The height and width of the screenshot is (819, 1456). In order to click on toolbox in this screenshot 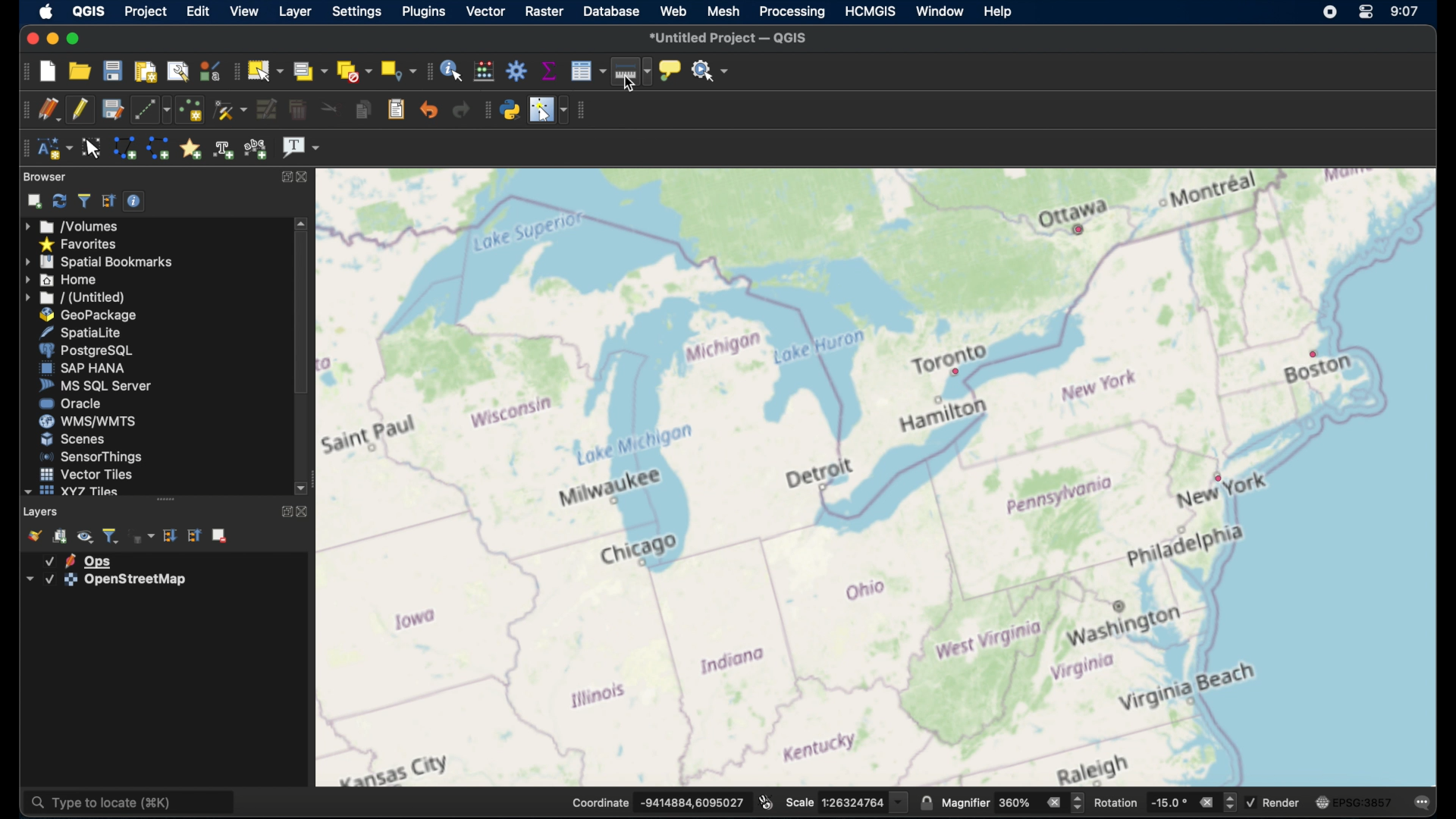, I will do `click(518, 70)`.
==
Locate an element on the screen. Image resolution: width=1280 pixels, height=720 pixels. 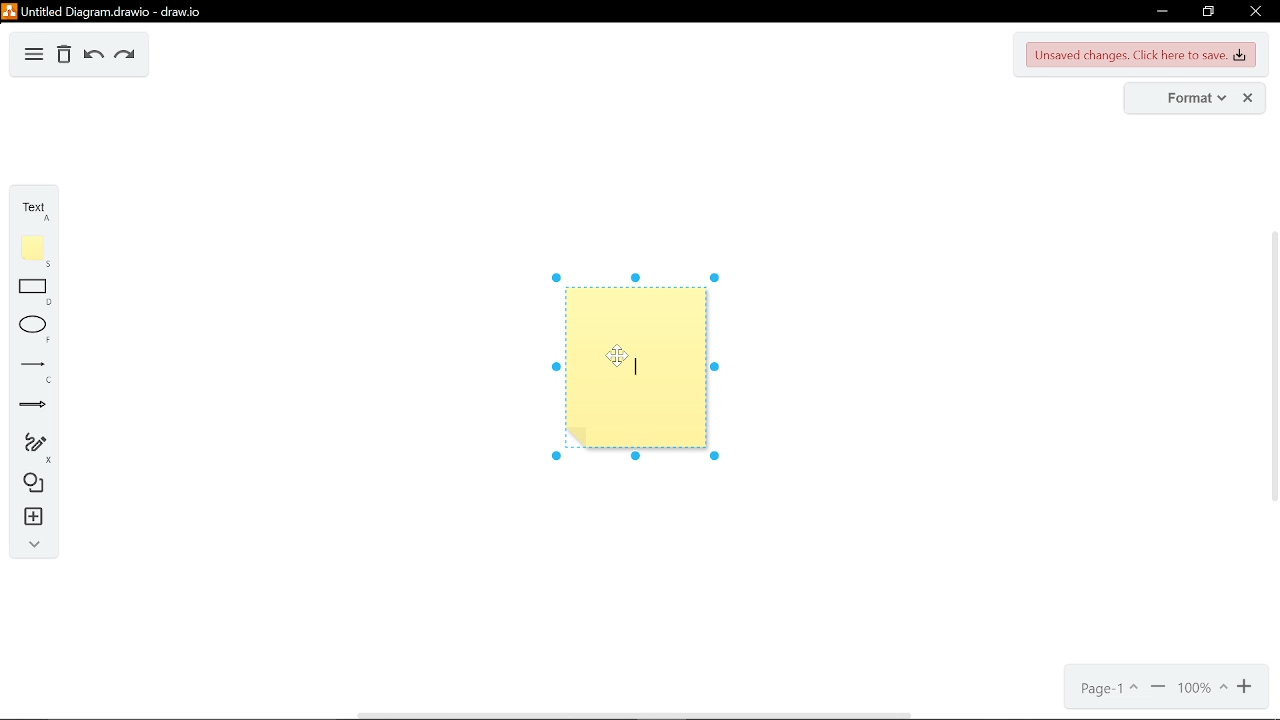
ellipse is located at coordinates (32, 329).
---
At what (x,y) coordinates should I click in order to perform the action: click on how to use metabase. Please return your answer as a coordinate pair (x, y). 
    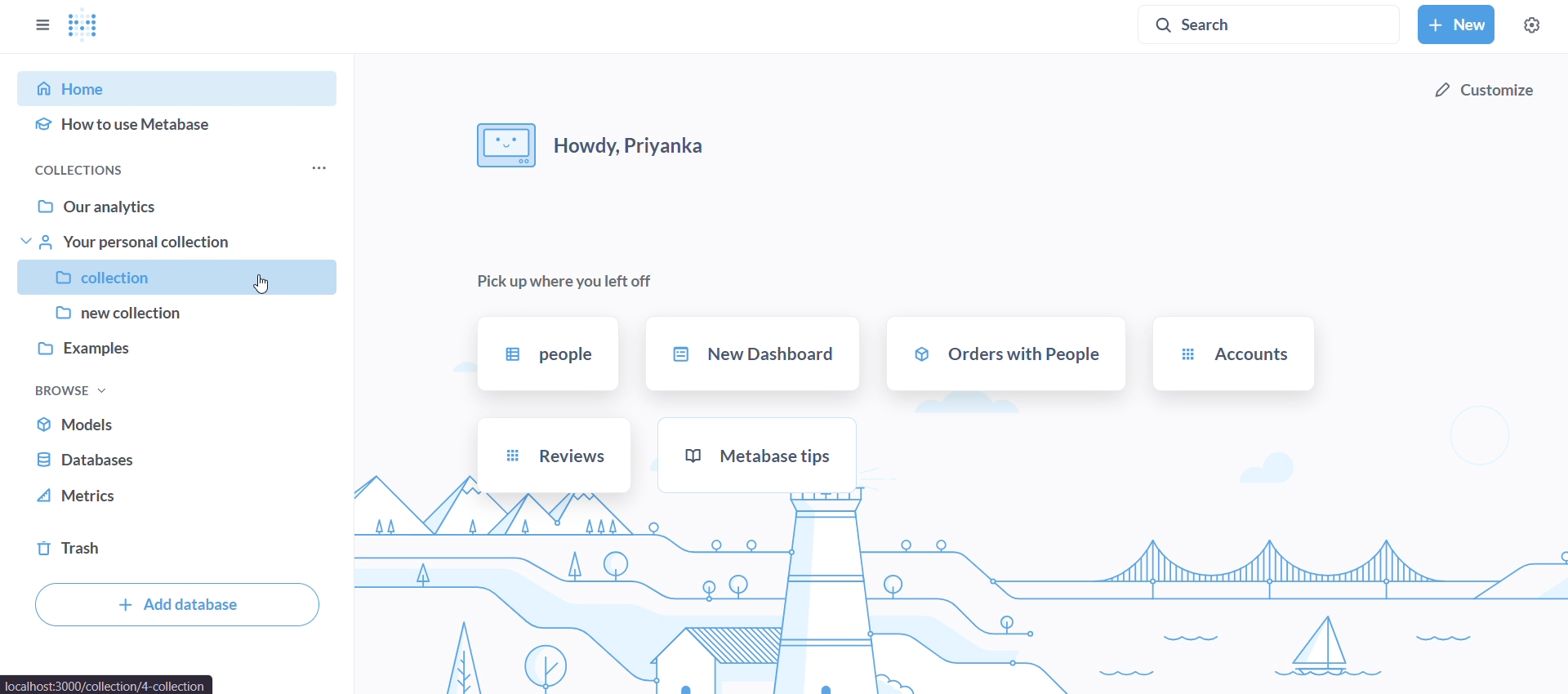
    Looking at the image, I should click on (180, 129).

▶ _Aim of the exercise_
Format the rows from the line containing "At what (x,y)" through the line containing "Looking at the" as a numbered list, skipping blank lines and leaving out the pictures.

▶ _Solution to this exercise_
1. At what (x,y) coordinates should I click in order to perform the action: click on how to use metabase. Please return your answer as a coordinate pair (x, y). 
2.     Looking at the image, I should click on (180, 129).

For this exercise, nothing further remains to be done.